While certainly nowhere in the Autobiography did Franklin directly advocate deceit, he was notoriously willing, if he could not "boast of much Success in acquiring the Reality" of a particular virtue, to be more than satisfied by his success "with regard to the Appearance of it."42 In contrast to seventeenth-century Puritans and Quakers who sought to bring outward social rituals in conformity with inner virtues, Franklin's unruffled readiness to content himself with appearances, at least in some instances, adumbrated the emergent etiquette of developing capitalism. Trundling his papers in his wheelbarrow, he adapted his behavior, especially in public, in accordance with his interests in the marketplace. Though he might still "debauch" himself—but only with a book!—in solitude, the cultural dictates of the marketplace had already captured the public domain and were pressing in upon the private. The youthful Franklin strove for a time to keep his private moral accounts in order,but instead of feeling himself under the omniscient eye of a wrathful God like his Puritan forebears, he basked in the glow of the "Powerful Goodness" to whom he prayed.

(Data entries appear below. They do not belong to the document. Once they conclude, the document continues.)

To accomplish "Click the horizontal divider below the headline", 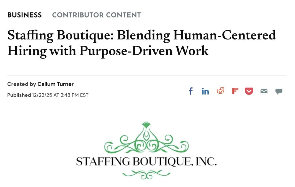I will [146, 75].
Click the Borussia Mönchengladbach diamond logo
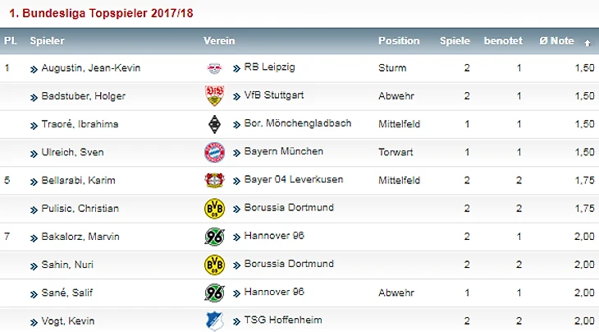Viewport: 599px width, 332px height. 214,124
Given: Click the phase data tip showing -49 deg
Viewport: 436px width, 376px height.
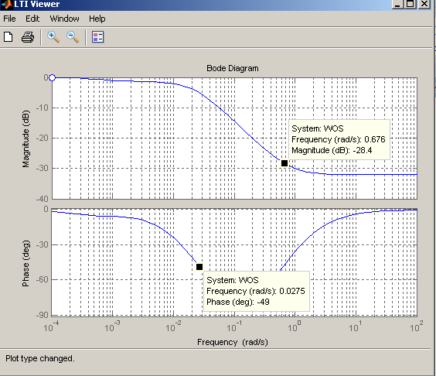Looking at the screenshot, I should coord(257,291).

And when he discovered that to achieve moral perfection was harder than he thought and that considering all the effort, he preferred, as he put it in his famous image, a speckled ax to a brightly polished one, that, too, was his own affair. Indeed, he concluded with characteristic irony, it was better to have a few blots on one's moral accounts in order to appease public opinion: "a perfect Character might be attended with the Inconvenience of being envied and hated; and ... a benevolent Man should allow a few Faults in himself, to keep his Friends in Countenance."43
As Franklin learned to negotiate between the requirements of his ambition and the sensitivities of his audiences, he helped pioneer the strategies of etiquette that would be so widely disseminated in nineteenth-century America. With social equals as well as superiors, he curbed his considerable appetite for disputation and acquired
the Habit of expressing myself in Terms of modest Diffidence, never using when I advance any thing that may possibly be disputed, the Words, Certainly, undoubtedly, or any others that give the Air of Positiveness to an Opinion; but rather say, I conceive, or I apprehend a Thing to be so or so, It appears to me, or I should think it is so or so for such and such Reasons, or I imagine it to be so, or it is so if I am not mistaken. This Habit I believe has been a great Advantage to me, when I have had occasion to inculcate my Opinions and persuade Men into Measures that I have been from time to time engag'd in promoting."44
The "Habit ... of modest Diffidence" had other applications as well. In this watchful, intensely competitive society, not only the assertion of strong opinions but even the promotion of the public good, if performed too directly in one's own name, invited a swarm of envious detractors. Franklin soon learned "the Impropriety of presenting oneself as the Proposer of any useful Project that might be suppos'd to raise one's Reputation in the smallest degree above that of one's Neighbors, when one has need of their Assistance to accomplish that Project." He developed more self-effacing maneuvers, such as presenting his proposal for a public subscription libraryas "a Scheme of a Number of Friends." Keeping accounts on the returns of this investment in reputation, he gleefully reported:
The present little Sacrifice of your Vanity will afterwards be amply repaid. If it remains a while uncertain to whom the Merit belongs, someone more vain than yourself will be en-courag' d to claim it, and then even Envy will be dispos'd to do you Justice, by plucking those assum'd Feathers, and restoring them to their right Owner.45
In such ways Franklin practiced his diplomatic skills, learning to soothe the always truculent envy of others, to flatter it if necessary, rather than to goad it. By such maneuvers, too, he put into practice the market relations described by Adam Smith (who corresponded with Franklin about The Wealth of Nations several years before its publication in 1776):
man has almost constant occasion for the help of his brethren, and it is in vain for him to expect it from their benevolence only. He will be more likely to prevail if he can interest their self-love in his favour, and shew them that it is for their own advantage to do for him what he requires of them ... . It is not from the benevolence of the butcher, the brewer, or the baker, that we expect our dinner, but from their regard to their own interest. We address ourselves, not to their humanity, but to their own self-love, and never talk to them of our own necessities, but of their advantages.46
Not content, however, to leave the workings of Smith's "invisible hand" to the marketplace of society alone, Franklin busied himself behind the scenes to engineer its outcomes.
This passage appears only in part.